Stored entries:
○ ○ ○
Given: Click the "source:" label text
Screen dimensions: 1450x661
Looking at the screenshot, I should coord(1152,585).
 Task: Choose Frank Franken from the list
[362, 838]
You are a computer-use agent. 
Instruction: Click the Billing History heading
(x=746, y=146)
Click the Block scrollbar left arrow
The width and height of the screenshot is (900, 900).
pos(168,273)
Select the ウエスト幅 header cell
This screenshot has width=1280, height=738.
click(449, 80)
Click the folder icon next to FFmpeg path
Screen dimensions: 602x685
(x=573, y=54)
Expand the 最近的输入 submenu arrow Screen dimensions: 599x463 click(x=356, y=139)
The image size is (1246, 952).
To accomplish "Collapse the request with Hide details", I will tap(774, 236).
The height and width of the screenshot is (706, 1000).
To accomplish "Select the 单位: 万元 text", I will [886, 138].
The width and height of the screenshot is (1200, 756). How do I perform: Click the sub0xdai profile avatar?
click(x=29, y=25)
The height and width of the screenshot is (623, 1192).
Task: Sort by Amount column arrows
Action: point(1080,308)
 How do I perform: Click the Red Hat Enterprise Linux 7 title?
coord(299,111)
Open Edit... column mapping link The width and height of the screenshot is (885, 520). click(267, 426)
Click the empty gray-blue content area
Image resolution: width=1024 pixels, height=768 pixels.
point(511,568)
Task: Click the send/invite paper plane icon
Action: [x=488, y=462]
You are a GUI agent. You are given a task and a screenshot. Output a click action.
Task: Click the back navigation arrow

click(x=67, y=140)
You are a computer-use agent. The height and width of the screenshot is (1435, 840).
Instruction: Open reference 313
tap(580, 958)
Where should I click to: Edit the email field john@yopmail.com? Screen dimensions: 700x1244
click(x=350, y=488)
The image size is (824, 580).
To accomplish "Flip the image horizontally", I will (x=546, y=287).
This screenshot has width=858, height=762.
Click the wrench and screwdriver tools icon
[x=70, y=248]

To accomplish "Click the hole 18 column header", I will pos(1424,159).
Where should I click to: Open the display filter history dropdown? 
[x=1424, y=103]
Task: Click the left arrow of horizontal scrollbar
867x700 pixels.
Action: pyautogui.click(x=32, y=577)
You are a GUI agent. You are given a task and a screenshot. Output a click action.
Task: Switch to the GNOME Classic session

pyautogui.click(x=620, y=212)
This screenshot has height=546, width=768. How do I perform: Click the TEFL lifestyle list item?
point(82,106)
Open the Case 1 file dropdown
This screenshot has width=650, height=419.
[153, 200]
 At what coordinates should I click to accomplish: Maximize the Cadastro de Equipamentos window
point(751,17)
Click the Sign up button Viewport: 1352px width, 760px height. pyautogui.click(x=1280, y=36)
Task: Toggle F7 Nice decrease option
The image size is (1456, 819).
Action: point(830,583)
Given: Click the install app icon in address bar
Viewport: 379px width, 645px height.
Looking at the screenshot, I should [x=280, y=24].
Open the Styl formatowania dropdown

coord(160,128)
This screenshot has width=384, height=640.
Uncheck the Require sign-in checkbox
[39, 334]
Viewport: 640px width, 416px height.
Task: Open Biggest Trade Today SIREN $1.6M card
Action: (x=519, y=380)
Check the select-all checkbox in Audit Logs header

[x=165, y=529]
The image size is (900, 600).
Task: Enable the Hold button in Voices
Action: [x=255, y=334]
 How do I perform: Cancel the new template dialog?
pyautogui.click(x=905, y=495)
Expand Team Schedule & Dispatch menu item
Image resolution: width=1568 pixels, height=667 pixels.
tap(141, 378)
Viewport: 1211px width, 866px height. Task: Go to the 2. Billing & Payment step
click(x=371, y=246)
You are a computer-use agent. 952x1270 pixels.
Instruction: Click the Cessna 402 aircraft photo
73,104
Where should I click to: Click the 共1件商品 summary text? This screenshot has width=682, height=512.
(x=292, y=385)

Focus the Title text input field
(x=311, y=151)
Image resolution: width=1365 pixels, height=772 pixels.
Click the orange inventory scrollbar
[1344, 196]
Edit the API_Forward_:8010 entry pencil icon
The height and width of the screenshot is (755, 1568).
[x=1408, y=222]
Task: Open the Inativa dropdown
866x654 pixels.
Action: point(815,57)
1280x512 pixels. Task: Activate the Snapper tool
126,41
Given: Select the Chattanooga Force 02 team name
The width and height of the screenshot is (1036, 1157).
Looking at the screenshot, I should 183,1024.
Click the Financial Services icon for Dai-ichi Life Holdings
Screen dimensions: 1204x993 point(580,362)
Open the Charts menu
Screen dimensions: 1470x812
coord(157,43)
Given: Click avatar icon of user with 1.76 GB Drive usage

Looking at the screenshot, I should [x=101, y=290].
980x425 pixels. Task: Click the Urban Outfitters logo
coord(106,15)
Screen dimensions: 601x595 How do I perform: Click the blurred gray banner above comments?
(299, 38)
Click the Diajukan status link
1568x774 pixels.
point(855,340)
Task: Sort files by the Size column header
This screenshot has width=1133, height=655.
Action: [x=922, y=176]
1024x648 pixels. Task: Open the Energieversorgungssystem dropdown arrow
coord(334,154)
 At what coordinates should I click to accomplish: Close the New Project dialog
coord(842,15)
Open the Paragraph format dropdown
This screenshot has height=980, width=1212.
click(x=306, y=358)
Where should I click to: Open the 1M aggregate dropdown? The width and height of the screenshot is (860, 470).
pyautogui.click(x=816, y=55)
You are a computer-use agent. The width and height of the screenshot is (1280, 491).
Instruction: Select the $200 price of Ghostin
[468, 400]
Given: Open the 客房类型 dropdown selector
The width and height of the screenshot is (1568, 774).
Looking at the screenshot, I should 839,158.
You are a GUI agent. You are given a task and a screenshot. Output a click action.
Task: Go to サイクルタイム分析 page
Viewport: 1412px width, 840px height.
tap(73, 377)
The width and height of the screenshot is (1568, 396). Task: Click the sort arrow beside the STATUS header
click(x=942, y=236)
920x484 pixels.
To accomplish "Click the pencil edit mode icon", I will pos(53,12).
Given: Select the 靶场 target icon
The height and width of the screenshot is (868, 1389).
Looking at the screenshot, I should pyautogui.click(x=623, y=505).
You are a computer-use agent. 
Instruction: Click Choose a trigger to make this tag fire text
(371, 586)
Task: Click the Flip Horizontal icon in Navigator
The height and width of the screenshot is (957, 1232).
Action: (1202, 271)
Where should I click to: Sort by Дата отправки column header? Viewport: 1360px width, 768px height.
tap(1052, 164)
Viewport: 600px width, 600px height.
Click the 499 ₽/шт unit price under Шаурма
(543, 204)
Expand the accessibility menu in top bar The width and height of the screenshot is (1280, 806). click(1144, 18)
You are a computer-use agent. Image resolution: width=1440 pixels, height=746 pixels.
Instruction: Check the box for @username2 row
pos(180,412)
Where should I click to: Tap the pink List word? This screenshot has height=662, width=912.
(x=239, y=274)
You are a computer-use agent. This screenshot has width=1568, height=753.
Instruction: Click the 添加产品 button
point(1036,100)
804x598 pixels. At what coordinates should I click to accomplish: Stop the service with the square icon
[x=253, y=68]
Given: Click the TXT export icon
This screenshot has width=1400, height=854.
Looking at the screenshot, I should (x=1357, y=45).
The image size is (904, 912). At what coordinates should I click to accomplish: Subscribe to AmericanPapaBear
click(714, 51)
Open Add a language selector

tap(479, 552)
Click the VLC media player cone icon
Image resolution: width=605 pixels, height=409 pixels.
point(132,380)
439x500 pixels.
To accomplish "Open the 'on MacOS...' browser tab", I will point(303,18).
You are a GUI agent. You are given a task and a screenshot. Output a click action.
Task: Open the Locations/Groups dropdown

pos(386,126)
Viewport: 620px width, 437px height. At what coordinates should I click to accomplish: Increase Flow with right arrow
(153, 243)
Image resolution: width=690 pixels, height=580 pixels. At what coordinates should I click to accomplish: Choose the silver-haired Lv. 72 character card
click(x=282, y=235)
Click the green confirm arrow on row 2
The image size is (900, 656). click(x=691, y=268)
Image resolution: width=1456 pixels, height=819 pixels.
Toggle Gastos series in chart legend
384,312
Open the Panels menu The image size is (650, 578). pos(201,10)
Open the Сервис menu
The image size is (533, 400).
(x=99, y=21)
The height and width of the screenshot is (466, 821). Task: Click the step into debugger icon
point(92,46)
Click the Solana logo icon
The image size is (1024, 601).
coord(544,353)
○ ○ ○
Work to complete
Among the lines above, find those that contain the word "pencil" and copy them.

Finished task
Edit the API_Forward_:8010 entry pencil icon
To accomplish "Click the pencil edit mode icon", I will pos(53,12).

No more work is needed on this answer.